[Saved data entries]
╭──

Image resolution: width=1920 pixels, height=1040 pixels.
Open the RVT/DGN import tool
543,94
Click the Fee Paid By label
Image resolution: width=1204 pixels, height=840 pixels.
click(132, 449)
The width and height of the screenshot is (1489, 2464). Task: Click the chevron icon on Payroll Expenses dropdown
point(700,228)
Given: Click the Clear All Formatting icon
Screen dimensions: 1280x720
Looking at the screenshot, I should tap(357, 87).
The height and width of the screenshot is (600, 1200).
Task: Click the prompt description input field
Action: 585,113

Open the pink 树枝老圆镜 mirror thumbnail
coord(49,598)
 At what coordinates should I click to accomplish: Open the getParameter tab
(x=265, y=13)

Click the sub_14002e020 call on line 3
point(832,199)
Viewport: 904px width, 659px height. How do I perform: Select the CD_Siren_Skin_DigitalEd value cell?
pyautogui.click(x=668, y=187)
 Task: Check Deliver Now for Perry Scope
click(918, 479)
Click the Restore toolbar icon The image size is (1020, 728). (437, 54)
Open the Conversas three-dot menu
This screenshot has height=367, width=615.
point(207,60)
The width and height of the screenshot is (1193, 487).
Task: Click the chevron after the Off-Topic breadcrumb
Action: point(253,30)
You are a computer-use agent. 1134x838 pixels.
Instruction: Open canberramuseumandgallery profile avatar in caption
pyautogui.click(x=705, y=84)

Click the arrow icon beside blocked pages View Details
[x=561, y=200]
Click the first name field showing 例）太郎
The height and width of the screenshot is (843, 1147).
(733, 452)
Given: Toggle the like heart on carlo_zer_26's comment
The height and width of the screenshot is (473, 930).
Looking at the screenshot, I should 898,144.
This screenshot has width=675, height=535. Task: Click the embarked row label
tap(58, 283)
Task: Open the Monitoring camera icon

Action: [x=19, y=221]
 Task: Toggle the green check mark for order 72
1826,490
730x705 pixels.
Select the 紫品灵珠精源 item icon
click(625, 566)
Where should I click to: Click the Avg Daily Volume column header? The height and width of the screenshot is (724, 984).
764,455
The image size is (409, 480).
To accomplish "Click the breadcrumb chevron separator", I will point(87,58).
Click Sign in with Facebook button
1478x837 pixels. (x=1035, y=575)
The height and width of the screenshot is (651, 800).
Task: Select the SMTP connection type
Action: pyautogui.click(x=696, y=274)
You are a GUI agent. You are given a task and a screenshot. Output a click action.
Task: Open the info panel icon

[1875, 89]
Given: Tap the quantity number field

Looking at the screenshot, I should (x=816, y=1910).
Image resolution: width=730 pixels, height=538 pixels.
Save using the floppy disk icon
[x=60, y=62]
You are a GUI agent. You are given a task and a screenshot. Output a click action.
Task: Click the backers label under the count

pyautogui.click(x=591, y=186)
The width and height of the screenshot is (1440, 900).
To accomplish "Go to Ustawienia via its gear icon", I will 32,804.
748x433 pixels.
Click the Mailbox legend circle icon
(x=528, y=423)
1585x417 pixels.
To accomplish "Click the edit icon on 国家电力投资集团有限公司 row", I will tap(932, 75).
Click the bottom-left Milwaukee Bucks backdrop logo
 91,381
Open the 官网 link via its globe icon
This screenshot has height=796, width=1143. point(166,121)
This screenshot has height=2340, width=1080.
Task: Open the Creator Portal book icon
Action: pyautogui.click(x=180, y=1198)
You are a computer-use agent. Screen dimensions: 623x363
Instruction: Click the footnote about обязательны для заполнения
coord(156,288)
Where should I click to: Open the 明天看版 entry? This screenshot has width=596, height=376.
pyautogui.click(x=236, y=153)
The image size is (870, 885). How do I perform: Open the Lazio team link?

╰──

*WORK REQUIRED*. Across all lines above, count those with the string "size". Only the number is wanted.

*WRITTEN SOLUTION*. 3